# [EXCERTO DA PÁGINA]
Os pais que não sabendo o que pensar estiveram sempre com ela e a sua vontade de viver sem medo, sem ter de esconder.
Consulta atrás de consulta, teste atrás de teste, uma equipa multidisciplinar concluiu que a Marina era mesmo Marina, que não havia qualquer tipo de dúvida que a operação de mudança de sexo precisava de ser feita.
E foi realizada em Coimbra, com eles presentes.
Com eles cheios de medo e esperança que tudo corresse bem.
4.
Não conheço o nome dos pais da Mariana.
Nem conheço o nome que a Marina tinha antes de ser ela própria, mas sei que dois dias depois de fazer 18 anos, algumas horas após a operação, ela e os pais foram ao Registo de Almada mudar o nome no Cartão de Cidadão.

# [DADOS BRUTOS]
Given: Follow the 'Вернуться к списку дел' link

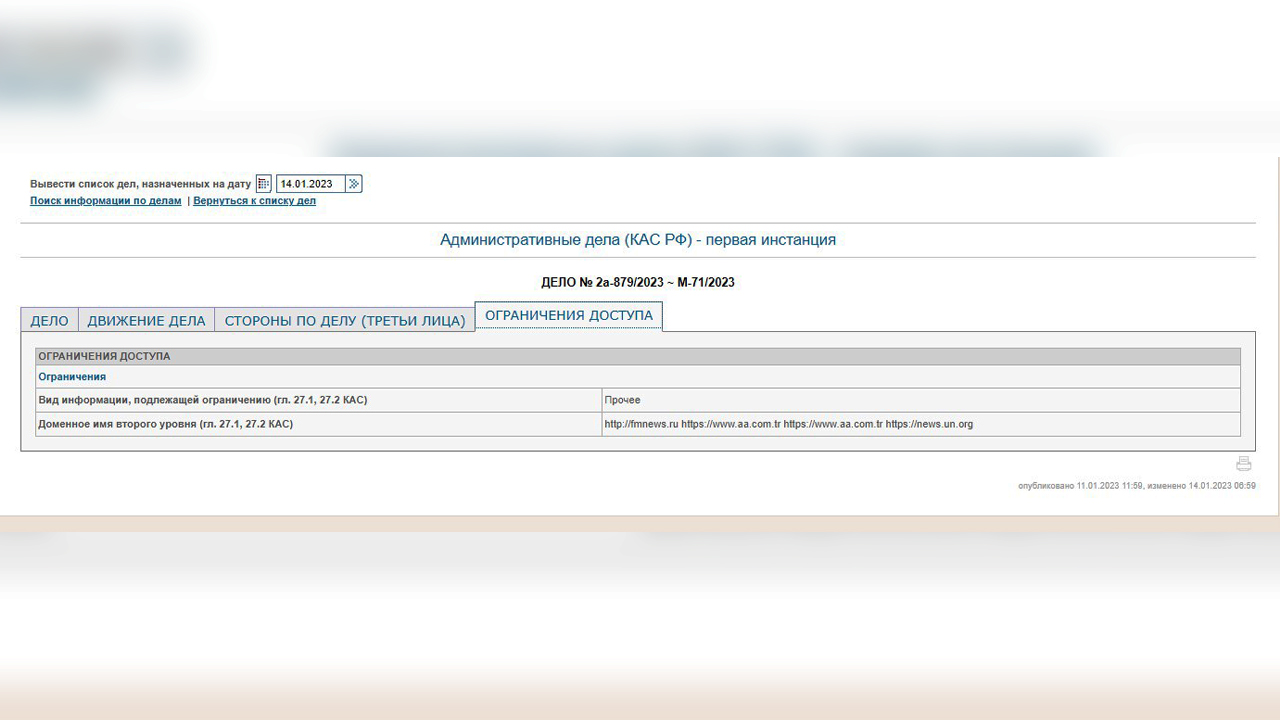Looking at the screenshot, I should coord(254,201).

# [EXERCÍCIOS]
a) Segundo o excerto, em que cidade foi realizada a operação da Marina?
b) Enumere, pela ordem em que ocorreram, as etapas do processo da Marina descritas no excerto.

# [RESPOSTAS POR EXERCÍCIO]
a) Em Coimbra.

b)
1. Consultas e testes sucessivos.
2. A conclusão da equipa multidisciplinar de que a operação de mudança de sexo precisava de ser feita.
3. A operação, realizada em Coimbra, com os pais presentes.
4. A mudança do nome no Cartão de Cidadão, no Registo de Almada, algumas horas após a operação.